Engineers who work in recruitment and team development share a consistent observation: the difference between employees who grow rapidly in their early careers and those who do not often traces back to how much — and how freely — they used a computer as children. Before adolescence, they had accumulated years of self-directed experimentation that no school curriculum can replicate in a short time: building things, breaking things, starting over, following an idea wherever it leads.

The PC Gap Is an Income Gap

The data confirms this concern. Surveys show that households with annual incomes below two million yen have a home computer ownership rate of only 38.5%, compared with 92.7% in households earning ten to fifteen million yen. Smartphones are widespread across income groups, but creative digital activities — programming, video editing, writing and designing documents — require a computer. A smartphone is a consumption tool. A computer is a production tool. The distinction is not semantic; it determines what a child can actually build.

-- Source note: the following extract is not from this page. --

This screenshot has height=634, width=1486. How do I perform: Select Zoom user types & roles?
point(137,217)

Households earning under ¥2 million/year: PC ownership 38.5%
Households earning ¥10–15 million/year: PC ownership 92.7%
— A gap of over 54 percentage points that shapes which children can enter the digital economy.

This hardware gap extends into academic outcomes. Research shows that ninth-graders from households earning under two million yen score more than twenty percentage points lower on mathematics assessments than peers from households earning over fifteen million. In an era where digital fluency and academic performance are increasingly linked, this gap is not narrowing — it is likely to widen.

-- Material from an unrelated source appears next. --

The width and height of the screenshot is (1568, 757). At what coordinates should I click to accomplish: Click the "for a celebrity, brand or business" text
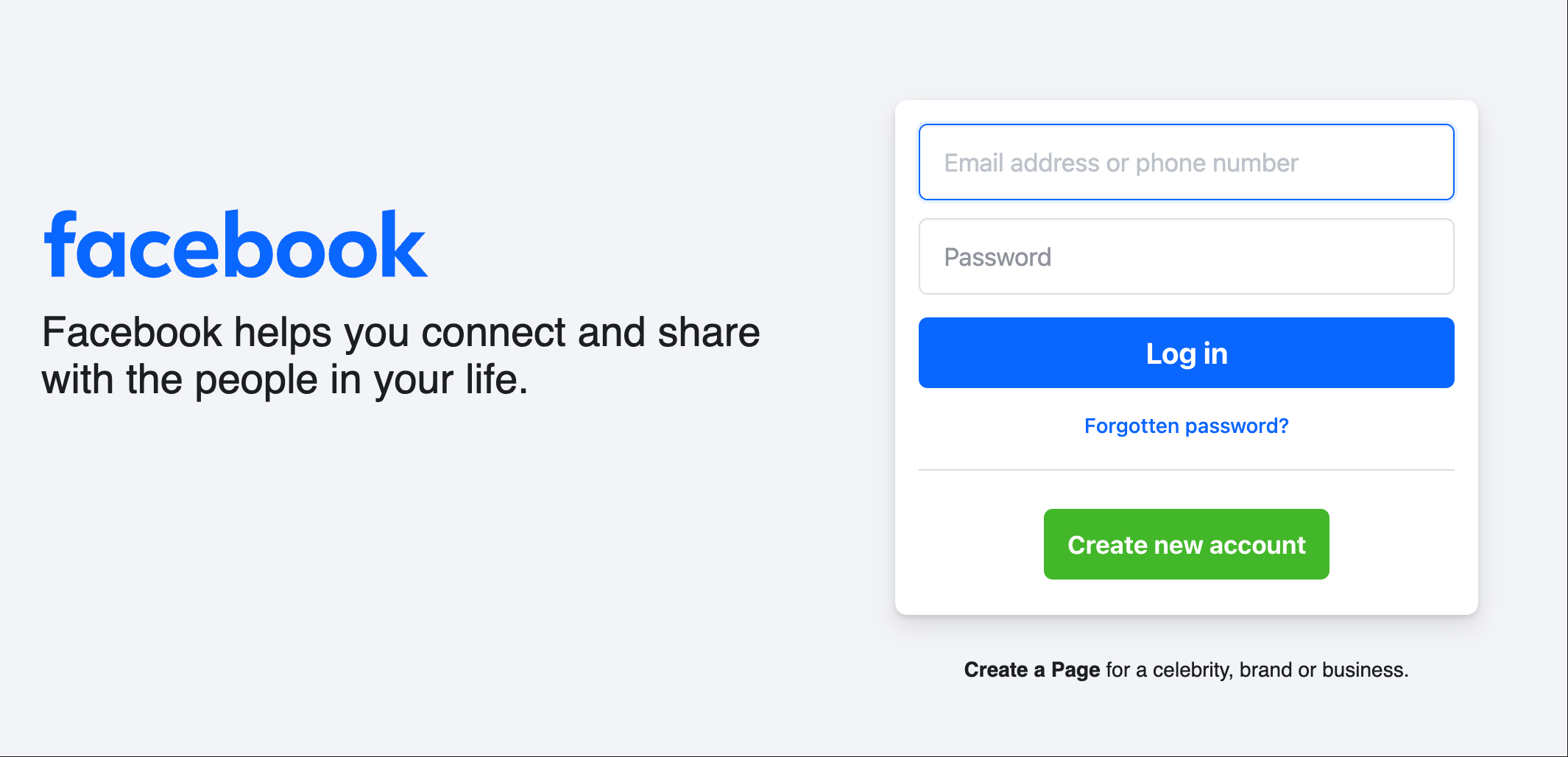(1257, 669)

Why GIGA School Devices Are Not the Solution

The most common counterargument is that every student now has a school-issued tablet. Japan's GIGA School Initiative has provided one device per student across public primary and middle schools — a genuine achievement. But from an engineer's perspective, it does not close the underlying gap.

School-issued devices carry usage restrictions. Children cannot install custom programming environments, build personal projects from scratch, or follow a curiosity-driven idea at midnight when inspiration strikes. What produces IT engineers is not classroom instruction. It is unstructured time with a machine you can do anything with: running a Python script just to see what happens, failing at building a game and trying again, dismantling an HTML page and rebuilding it differently. These formative experiences happen at home, on the child's own time. They are available only to children who have a computer at home — and as the numbers show, that is still determined largely by how much their household earns.

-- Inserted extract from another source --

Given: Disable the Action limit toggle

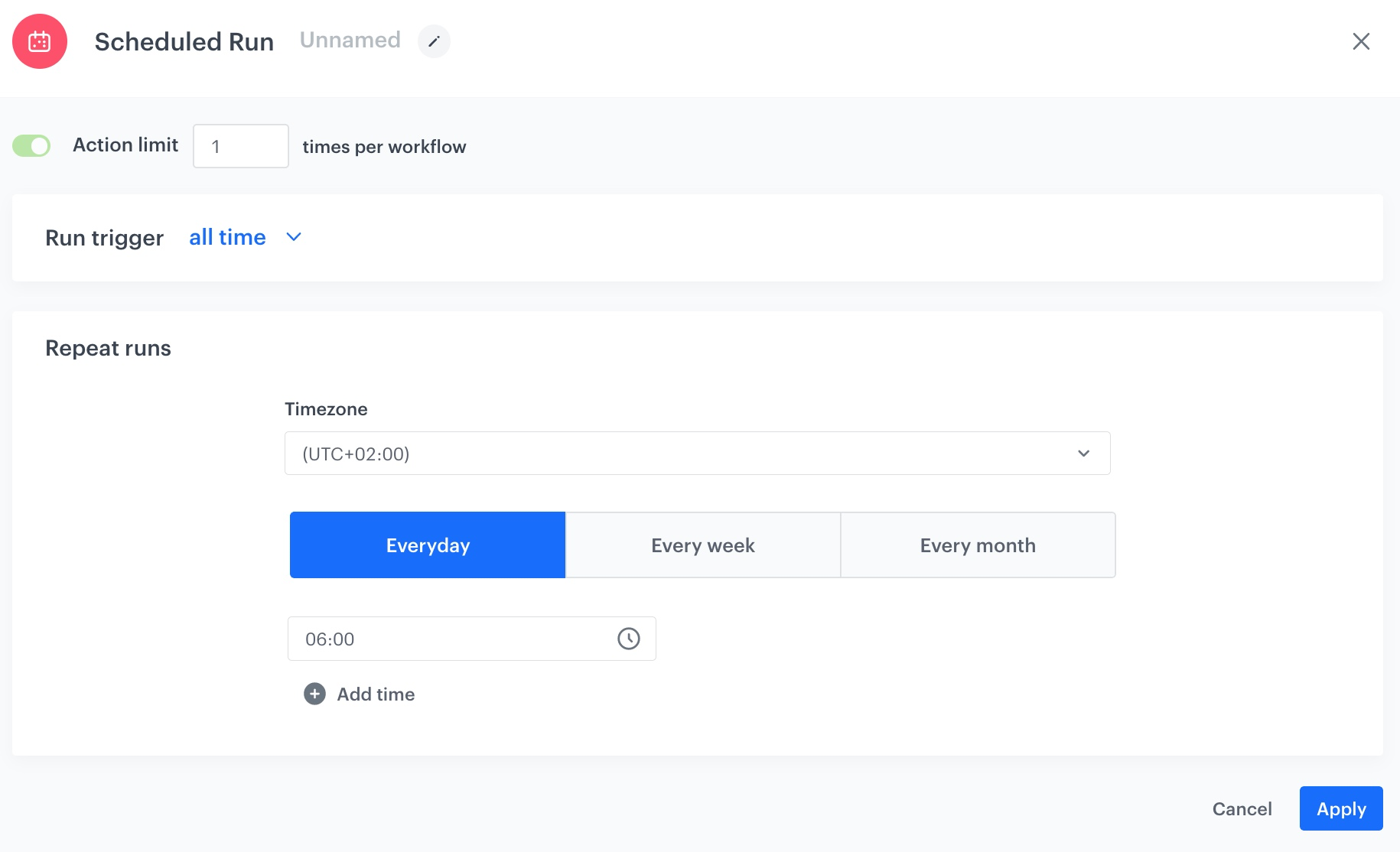Looking at the screenshot, I should 31,145.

An Invisible Gap Becomes a Structural Problem

When Japan reaches the 790,000-engineer shortfall in 2030, the people filling — or failing to fill — those roles will be today's children. If nothing changes, the pathway into a digital career will continue to depend heavily on the economic circumstances a child was born into. A digital divide left unaddressed becomes an inherited one: a structural problem that reproduces itself across generations.

At Digital Kodomo BASE, we provide refurbished computers free of charge to children who do not have one at home, and we maintain an open space in Ota Ward where any child can explore, build, and experiment freely after school. The soil in which engineers grow is not a classroom. It is a child with a machine, time, and the freedom to follow their curiosity wherever it leads. Every child deserves that environment — not only those born into households where it already exists.